L’Allemagne a clairement désigné vendredi des graines germées comme source de l’épidémie de diarrhée qui a fait 33 morts en Europe. Wolfgang Rattay/Reuters
Riches en vitamines et minéraux, les graines germées de lentilles, luzerne, soja, etc. sont devenues populaires dans la restauration. Elles sont servies notamment dans les salades et les sandwichs. Mais elles sont élevées dans la chaleur et l'humidité et des chercheurs y voient des vecteurs de bactéries pathogènes, comme l'Eceh et la salmonelle. À cette forte présomption statistique est venue s'ajouter la première identification formelle de la souche 0104 à l'œuvre en Allemagne, dans un paquet de graines provenant manifestement de l'exploitation du nord du pays soupçonnée depuis plusieurs jours d'être à l'origine de la contamination. Ce paquet se trouvait dans la poubelle d'une famille dont deux membres avaient été malades après avoir été infectés par la bactérie, a précisé le ministère de la Consommation de Rhénanie-du-Nord-Westphalie (Ouest).
Jusqu'ici, les analyses « multiples » autour de l'exploitation agricole biologique suspecte à Bienenbüttel (Nord) n'avaient pas prouvé la présence irréfutable de la bactérie. En revanche, comme des milliers d'analyses réalisées sur des tomates, des concombres et des salades se sont révélées négatives, l'alerte lancée le 25 mai en Allemagne contre ces aliments a été levée. « C'est une bonne nouvelle pour les maraîchers allemands et européens », a réagi le président de la Fédération des agriculteurs allemands, Gert Sonnleitner.
Cette alerte décrétée face à l'extension de l'épidémie a durement touché les agriculteurs européens, dont les marchandises ont été boudées. Les producteurs espagnols, incriminés à tort au début de la crise, disent avoir perdu 225 millions d'euros par semaine. Leurs homologues allemands chiffrent à 60 millions d'euros leur manque à gagner depuis le lancement de l'alerte. L'Union européenne a proposé une aide de 210 millions d'euros aux agriculteurs touchés.

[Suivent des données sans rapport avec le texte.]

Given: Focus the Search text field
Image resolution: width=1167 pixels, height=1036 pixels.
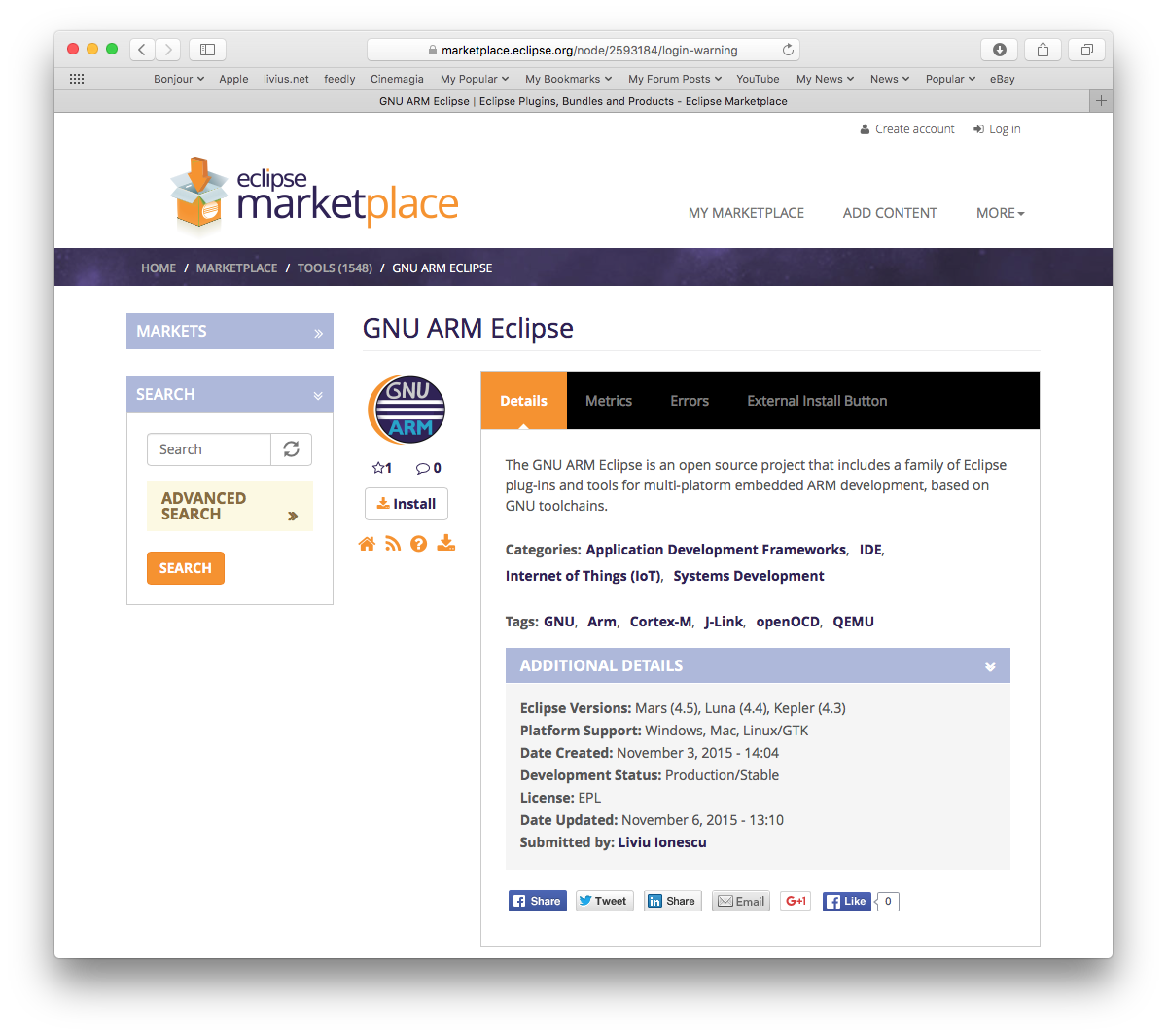Looking at the screenshot, I should tap(209, 449).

La Russie va lever l'embargo qu'elle avait décrété sur les importations de légumes de l'UE, a annoncé le président de la Commission européenne, José Manuel Barroso.
Selon les autorités sanitaires allemandes, il semble que « la source de la contamination ne soit plus active » et « les chiffres de nouveaux malades contaminés baissent », même si « l'épidémie n'est pas terminée ». Trois nouveaux décès ont toutefois été annoncés hier, portant à 33 morts le bilan de l'épidémie. Environ 3 000 malades ont été recensés dans 14 pays en cinq semaines. Des dizaines d'entre eux avaient apparemment consommé des produits de l'exploitation de Bienenbüttel, selon le ministre de l'Agriculture de Basse-Saxe Gert Lindemann. L'entreprise a été fermée.